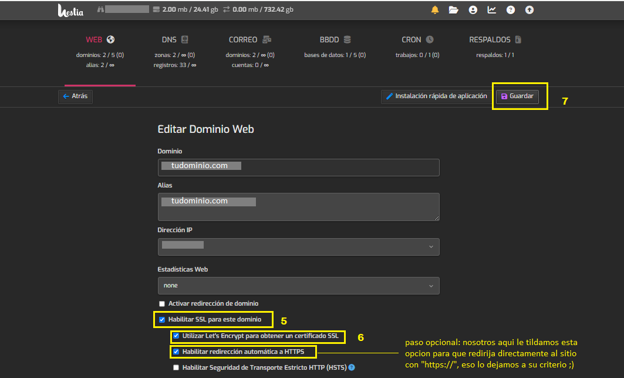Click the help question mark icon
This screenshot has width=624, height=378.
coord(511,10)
* * *
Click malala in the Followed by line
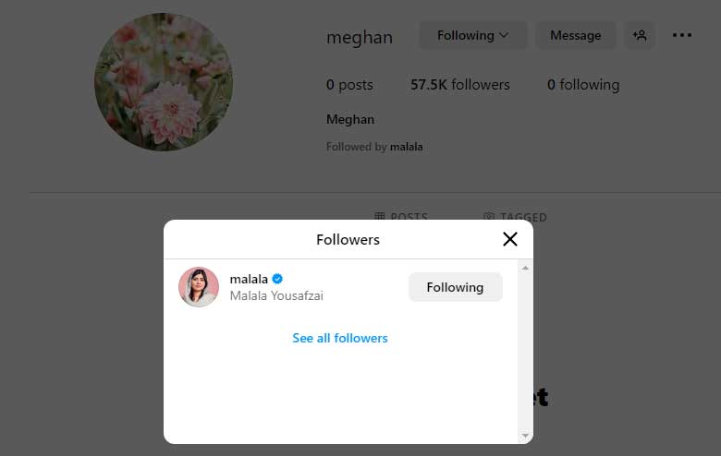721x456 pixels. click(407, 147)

#### [DESCRIPTION OF THE TASK]
Please lay out the entry lines starting at the one containing "Click the help question mark icon" and ending at the one containing "coord(511,10)" as a JSON list of strings, one string per line and no blank lines. Leave the pictures out of the answer.

#### [TASK SOLUTION]
[
  "Click the help question mark icon",
  "This screenshot has width=624, height=378.",
  "coord(511,10)"
]